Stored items
┄┄┄┄┄┄┄┄┄┄
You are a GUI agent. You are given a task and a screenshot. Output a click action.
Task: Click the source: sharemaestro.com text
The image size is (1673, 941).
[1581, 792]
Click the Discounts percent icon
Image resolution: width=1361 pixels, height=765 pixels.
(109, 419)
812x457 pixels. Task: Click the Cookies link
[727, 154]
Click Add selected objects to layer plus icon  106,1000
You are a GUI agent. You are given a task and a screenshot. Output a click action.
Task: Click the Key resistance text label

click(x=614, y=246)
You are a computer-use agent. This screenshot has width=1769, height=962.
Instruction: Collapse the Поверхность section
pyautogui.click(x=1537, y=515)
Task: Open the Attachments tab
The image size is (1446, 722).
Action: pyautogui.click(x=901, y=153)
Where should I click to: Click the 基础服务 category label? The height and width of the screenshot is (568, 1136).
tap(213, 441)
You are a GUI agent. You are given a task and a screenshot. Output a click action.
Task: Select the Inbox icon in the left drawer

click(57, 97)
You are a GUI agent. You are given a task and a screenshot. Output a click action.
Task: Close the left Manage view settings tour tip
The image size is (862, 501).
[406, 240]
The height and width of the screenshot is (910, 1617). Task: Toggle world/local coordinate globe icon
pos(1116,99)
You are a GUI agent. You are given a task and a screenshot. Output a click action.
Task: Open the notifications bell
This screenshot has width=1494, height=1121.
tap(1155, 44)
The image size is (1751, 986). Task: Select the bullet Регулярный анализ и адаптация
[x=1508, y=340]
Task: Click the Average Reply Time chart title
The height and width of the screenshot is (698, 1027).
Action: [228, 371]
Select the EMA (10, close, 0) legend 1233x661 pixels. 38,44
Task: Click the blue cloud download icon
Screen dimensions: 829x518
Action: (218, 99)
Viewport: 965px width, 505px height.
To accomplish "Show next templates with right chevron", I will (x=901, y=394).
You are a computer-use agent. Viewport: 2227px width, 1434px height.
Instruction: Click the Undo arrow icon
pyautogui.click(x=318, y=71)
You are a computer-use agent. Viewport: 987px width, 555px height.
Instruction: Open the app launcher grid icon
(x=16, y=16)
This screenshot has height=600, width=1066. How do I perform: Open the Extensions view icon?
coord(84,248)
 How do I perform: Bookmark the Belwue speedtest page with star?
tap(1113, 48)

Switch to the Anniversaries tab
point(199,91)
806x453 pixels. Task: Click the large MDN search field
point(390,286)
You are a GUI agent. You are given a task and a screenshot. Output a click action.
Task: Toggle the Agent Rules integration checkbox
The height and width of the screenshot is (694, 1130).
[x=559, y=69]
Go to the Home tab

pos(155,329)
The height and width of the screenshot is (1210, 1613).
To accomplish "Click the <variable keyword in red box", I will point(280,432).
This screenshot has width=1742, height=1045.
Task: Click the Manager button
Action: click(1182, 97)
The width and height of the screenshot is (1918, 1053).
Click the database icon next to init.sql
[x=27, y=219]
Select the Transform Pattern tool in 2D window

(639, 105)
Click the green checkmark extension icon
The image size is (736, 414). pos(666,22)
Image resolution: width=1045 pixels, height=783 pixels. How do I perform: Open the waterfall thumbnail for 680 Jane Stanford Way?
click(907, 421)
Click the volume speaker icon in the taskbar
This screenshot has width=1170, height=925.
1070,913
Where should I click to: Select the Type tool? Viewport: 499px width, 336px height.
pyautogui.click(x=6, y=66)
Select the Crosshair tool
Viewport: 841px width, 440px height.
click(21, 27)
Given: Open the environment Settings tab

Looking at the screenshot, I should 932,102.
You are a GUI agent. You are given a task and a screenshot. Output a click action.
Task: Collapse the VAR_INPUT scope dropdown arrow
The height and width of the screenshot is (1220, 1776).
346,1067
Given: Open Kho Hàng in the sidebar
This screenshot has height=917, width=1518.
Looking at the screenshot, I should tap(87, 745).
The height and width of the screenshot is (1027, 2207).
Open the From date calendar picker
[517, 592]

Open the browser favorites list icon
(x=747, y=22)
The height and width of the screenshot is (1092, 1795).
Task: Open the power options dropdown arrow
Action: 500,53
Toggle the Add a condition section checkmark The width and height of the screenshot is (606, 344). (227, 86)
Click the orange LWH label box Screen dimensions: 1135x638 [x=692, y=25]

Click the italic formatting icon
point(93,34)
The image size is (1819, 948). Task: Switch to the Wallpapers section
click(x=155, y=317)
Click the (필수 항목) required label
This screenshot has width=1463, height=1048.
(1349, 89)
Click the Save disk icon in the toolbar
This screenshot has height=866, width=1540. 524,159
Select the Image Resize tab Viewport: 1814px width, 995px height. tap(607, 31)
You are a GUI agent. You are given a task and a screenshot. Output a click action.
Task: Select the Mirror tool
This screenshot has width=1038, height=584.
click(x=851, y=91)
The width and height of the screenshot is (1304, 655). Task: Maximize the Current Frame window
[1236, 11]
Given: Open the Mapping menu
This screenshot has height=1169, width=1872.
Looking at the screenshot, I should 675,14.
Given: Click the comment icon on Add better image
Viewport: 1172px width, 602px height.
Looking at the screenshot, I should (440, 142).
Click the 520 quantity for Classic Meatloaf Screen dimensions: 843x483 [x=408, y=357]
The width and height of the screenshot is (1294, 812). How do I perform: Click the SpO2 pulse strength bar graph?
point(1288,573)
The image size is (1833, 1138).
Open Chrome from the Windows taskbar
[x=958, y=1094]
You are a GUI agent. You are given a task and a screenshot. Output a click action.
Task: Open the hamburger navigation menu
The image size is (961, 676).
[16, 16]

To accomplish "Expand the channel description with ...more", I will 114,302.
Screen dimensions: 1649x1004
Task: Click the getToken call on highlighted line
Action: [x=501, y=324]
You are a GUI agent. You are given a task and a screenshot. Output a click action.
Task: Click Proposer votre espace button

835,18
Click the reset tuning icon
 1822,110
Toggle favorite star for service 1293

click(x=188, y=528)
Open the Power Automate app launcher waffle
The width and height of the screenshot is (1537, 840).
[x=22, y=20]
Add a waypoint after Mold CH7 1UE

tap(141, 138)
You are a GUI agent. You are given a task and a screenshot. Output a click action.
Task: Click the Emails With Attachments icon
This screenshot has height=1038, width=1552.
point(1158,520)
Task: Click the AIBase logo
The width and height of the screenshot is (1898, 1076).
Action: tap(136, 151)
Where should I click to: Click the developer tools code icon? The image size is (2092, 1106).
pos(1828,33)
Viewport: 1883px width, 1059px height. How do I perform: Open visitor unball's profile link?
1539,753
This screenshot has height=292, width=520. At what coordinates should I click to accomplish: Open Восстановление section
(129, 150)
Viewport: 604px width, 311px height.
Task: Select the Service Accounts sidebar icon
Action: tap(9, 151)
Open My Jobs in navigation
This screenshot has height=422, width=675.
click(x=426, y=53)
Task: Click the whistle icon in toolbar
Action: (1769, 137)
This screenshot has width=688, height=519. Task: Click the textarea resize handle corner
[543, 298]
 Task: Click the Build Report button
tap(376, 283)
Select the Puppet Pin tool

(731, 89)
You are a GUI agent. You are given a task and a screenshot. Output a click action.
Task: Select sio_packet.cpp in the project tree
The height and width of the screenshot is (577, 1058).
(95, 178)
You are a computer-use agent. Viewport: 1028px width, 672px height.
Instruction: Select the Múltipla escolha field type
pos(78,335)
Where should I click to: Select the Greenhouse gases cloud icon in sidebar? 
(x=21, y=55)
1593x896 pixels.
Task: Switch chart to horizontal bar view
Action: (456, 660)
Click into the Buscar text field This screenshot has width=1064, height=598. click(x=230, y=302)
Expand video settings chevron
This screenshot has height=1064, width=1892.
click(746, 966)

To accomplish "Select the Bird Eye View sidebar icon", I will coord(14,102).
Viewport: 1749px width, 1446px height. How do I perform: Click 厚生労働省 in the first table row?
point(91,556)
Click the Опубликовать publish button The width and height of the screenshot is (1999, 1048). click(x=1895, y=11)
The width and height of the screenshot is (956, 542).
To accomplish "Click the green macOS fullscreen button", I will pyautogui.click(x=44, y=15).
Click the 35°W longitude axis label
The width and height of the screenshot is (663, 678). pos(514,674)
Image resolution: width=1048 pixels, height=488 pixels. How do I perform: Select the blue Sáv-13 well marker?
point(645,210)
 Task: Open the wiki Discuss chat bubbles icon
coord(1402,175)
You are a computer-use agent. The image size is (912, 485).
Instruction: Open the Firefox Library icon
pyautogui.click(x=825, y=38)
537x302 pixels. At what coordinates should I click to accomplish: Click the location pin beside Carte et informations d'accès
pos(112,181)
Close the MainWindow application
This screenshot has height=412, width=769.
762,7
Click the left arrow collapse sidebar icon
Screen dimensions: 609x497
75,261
┄┄┄┄┄┄┄┄┄┄
▶ **YOUR GOAL**
Make a copy of each line in the records that has the word "Attachments".

▶ **RESPONSE AREA**
Task: Open the Attachments tab
Task: Click the Emails With Attachments icon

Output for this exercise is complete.